Rows of pointing data:
┌──
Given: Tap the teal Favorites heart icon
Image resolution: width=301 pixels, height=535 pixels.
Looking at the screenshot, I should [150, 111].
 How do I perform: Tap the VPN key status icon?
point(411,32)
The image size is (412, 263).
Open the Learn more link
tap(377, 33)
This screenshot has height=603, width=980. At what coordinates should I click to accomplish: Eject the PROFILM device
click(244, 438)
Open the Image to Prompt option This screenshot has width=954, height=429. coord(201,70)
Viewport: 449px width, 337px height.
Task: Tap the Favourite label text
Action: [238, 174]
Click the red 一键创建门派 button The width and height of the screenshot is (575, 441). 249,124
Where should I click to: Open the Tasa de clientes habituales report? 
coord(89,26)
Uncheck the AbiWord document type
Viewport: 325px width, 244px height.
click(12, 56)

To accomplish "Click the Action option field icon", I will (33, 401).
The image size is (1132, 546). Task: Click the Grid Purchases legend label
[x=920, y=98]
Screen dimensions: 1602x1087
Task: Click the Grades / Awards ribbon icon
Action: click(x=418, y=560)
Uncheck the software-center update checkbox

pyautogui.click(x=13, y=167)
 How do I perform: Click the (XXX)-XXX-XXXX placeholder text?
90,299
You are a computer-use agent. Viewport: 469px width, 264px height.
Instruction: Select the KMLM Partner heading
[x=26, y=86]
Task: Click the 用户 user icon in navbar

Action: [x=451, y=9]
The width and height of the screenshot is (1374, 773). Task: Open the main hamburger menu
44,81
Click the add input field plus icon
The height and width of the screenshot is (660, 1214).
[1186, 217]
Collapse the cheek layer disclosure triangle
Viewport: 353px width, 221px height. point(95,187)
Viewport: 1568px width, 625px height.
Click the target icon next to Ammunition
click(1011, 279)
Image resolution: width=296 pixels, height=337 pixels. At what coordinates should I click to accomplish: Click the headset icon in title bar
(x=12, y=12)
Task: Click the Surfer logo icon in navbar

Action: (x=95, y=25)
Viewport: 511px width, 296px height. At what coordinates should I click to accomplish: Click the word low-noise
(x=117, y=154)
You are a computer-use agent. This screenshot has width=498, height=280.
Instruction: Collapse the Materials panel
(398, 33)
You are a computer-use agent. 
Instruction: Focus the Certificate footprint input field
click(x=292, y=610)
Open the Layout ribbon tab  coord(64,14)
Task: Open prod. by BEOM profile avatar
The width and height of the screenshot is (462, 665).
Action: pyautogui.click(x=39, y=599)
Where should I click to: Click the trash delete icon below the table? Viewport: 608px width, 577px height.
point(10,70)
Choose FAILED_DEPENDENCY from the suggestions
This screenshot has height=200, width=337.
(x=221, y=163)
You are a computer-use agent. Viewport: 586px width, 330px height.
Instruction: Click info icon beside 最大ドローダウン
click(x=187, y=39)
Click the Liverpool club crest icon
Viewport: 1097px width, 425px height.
└──
Required task:
Put every line of the records above into a Markdown table with the columns Row and Line, numbering the rows in order and omitting blank lines.

Response:
| Row | Line |
|---|---|
| 1 | Given: Tap the teal Favorites heart icon |
| 2 | Image resolution: width=301 pixels, height=535 pixels. |
| 3 | Looking at the screenshot, I should [150, 111]. |
| 4 |  How do I perform: Tap the VPN key status icon? |
| 5 | point(411,32) |
| 6 | The image size is (412, 263). |
| 7 | Open the Learn more link |
| 8 | tap(377, 33) |
| 9 | This screenshot has height=603, width=980. At what coordinates should I click to accomplish: Eject the PROFILM device |
| 10 | click(244, 438) |
| 11 | Open the Image to Prompt option This screenshot has width=954, height=429. coord(201,70) |
| 12 | Viewport: 449px width, 337px height. |
| 13 | Task: Tap the Favourite label text |
| 14 | Action: [238, 174] |
| 15 | Click the red 一键创建门派 button The width and height of the screenshot is (575, 441). 249,124 |
| 16 | Where should I click to: Open the Tasa de clientes habituales report?  |
| 17 | coord(89,26) |
| 18 | Uncheck the AbiWord document type |
| 19 | Viewport: 325px width, 244px height. |
| 20 | click(12, 56) |
| 21 | To accomplish "Click the Action option field icon", I will (33, 401). |
| 22 | The image size is (1132, 546). Task: Click the Grid Purchases legend label |
| 23 | [x=920, y=98] |
| 24 | Screen dimensions: 1602x1087 |
| 25 | Task: Click the Grades / Awards ribbon icon |
| 26 | Action: click(x=418, y=560) |
| 27 | Uncheck the software-center update checkbox |
| 28 | pyautogui.click(x=13, y=167) |
| 29 |  How do I perform: Click the (XXX)-XXX-XXXX placeholder text? |
| 30 | 90,299 |
| 31 | You are a computer-use agent. Viewport: 469px width, 264px height. |
| 32 | Instruction: Select the KMLM Partner heading |
| 33 | [x=26, y=86] |
| 34 | Task: Click the 用户 user icon in navbar |
| 35 | Action: [x=451, y=9] |
| 36 | The width and height of the screenshot is (1374, 773). Task: Open the main hamburger menu |
| 37 | 44,81 |
| 38 | Click the add input field plus icon |
| 39 | The height and width of the screenshot is (660, 1214). |
| 40 | [1186, 217] |
| 41 | Collapse the cheek layer disclosure triangle |
| 42 | Viewport: 353px width, 221px height. point(95,187) |
| 43 | Viewport: 1568px width, 625px height. |
| 44 | Click the target icon next to Ammunition |
| 45 | click(1011, 279) |
| 46 | Image resolution: width=296 pixels, height=337 pixels. At what coordinates should I click to accomplish: Click the headset icon in title bar |
| 47 | (x=12, y=12) |
| 48 | Task: Click the Surfer logo icon in navbar |
| 49 | Action: (x=95, y=25) |
| 50 | Viewport: 511px width, 296px height. At what coordinates should I click to accomplish: Click the word low-noise |
| 51 | (x=117, y=154) |
| 52 | You are a computer-use agent. This screenshot has width=498, height=280. |
| 53 | Instruction: Collapse the Materials panel |
| 54 | (398, 33) |
| 55 | You are a computer-use agent.  |
| 56 | Instruction: Focus the Certificate footprint input field |
| 57 | click(x=292, y=610) |
| 58 | Open the Layout ribbon tab  coord(64,14) |
| 59 | Task: Open prod. by BEOM profile avatar |
| 60 | The width and height of the screenshot is (462, 665). |
| 61 | Action: pyautogui.click(x=39, y=599) |
| 62 | Where should I click to: Click the trash delete icon below the table? Viewport: 608px width, 577px height. |
| 63 | point(10,70) |
| 64 | Choose FAILED_DEPENDENCY from the suggestions |
| 65 | This screenshot has height=200, width=337. |
| 66 | (x=221, y=163) |
| 67 | You are a computer-use agent. Viewport: 586px width, 330px height. |
| 68 | Instruction: Click info icon beside 最大ドローダウン |
| 69 | click(x=187, y=39) |
| 70 | Click the Liverpool club crest icon |
| 71 | Viewport: 1097px width, 425px height. |